February 11, 2014 6:07 am

Peter Taylor says:
February 11, 2014 at 5:39 am
just as the Maunder Minimum correlates with both increase Be-10 and C-14 data, implying a change in the magnetic field strength that Leif holds does not happen.
Read section 5 of http://www.leif.org/research/Long-term-Variation-Solar-Activity.pdf
Gail Combs says:
February 11, 2014 at 5:49 am
So where in the several pages of verbiage has the changes to the Historical TSI Reconstruction been noted and the explanation of why been given?
Kopp carefully refers to the reconstructions used and anybody can follow the references and see on what they in turn are based. Don’t be lazy.
is updated annually as new TIM data are available….
One would hope so as the new data has to be appended to the end of the reconstruction.
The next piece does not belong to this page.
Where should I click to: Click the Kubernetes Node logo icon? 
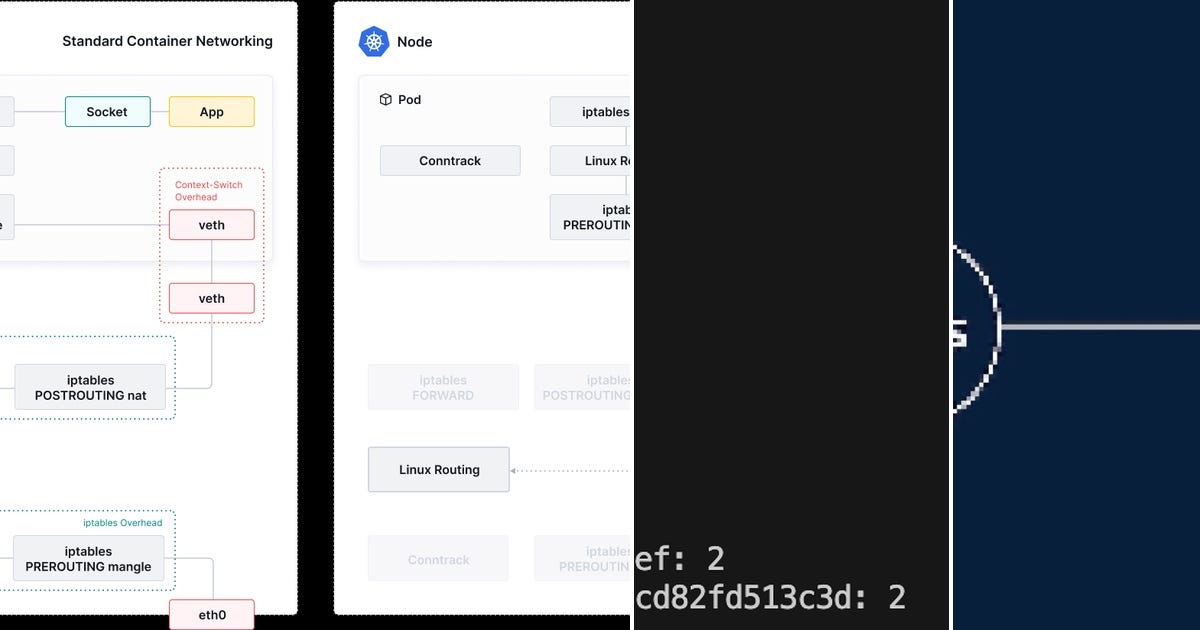[x=374, y=41]
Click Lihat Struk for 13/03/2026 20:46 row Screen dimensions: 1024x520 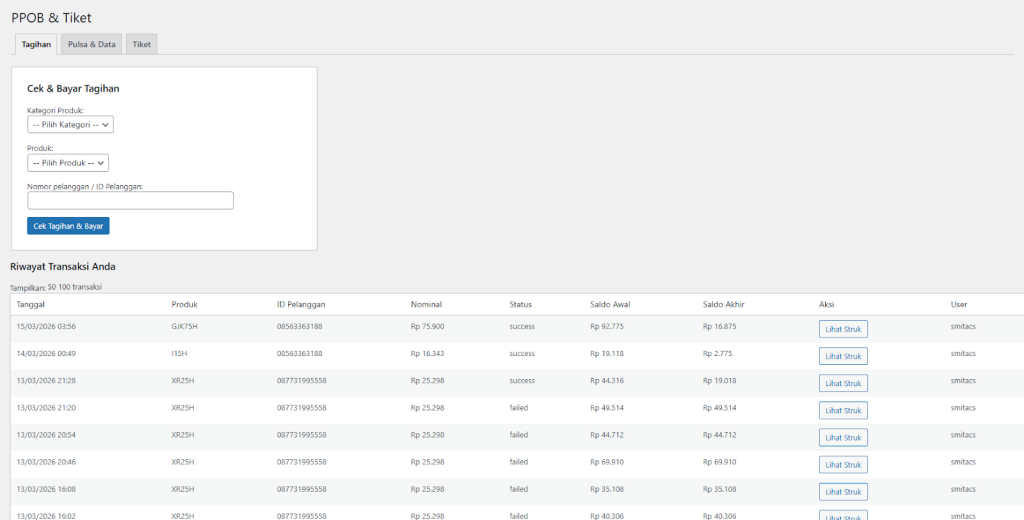(x=843, y=464)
Would you not expect the weather forecast to be updated when new weather observations become available?
Only minor corrections are anticipated at this phase in the SORCE/TIM mission.
All instruments in space degrade and the degradation must be carefully tracked and constantly corrected for. As the mission gets longer, the degradation effect becomes better known, but SORCE has already lasted so long that the degradation is already sufficiently well-known by now that no large changes are anticipated. Fair enough?
So where in the several pages of verbiage has the changes to the Historical TSI Reconstruction
There is no Historical TSI Reconstruction carved in stone. There are several people’s attempts to reconstruct TSI using different methods and models. There is no ‘raw’ data on TSI before 1978. Kopp explains which attempt he has used. One can agree or disagree with his choice. It is up to you to decide what you want to do.
Or are you are saying that the laypeople who pay your salary are second class citizens and don’t deserve the same courtesy as ‘Scientists’
the laypeople have the same opportunity as scientists to examine the reconstructions [study the literature referred to]. I grant you that that entails a bit of work [if you don’t want to take someone’s word for it] but that applies to everybody.

dmacleo
February 11, 2014 6:07 am

[“aerial” extent? Mod]
*******
areal – of or relating to or involving an area
http://www.thefreedictionary.com/Areal
not a word I see often but is one of the few I know about 🙂

February 11, 2014 6:08 am

Nicola Scafetta says February 10, 2014 at 9:39 pm

Your are getting old don’t you?

Truly, one is challenged to parse and diagram this without crossing over the dotted white line (denoting the other lane) and thereby venturing into the path of oncoming traffic …
“you’re and your” – the difference courtesy of grammar-monster:
http://www.grammar-monster.com/easily_confused/youre_your.htm
.

February 11, 2014 6:13 am

evanmjones says:
February 11, 2014 at 5:55 am
A question for Drs. Svalgaard and Scafetta — and for Anthony
I’m not sure what your question is. My take is that people have a tendency to manipulate/correct/adjust/fake/ data in such a way as to improve the agreement with whatever theory they are peddling.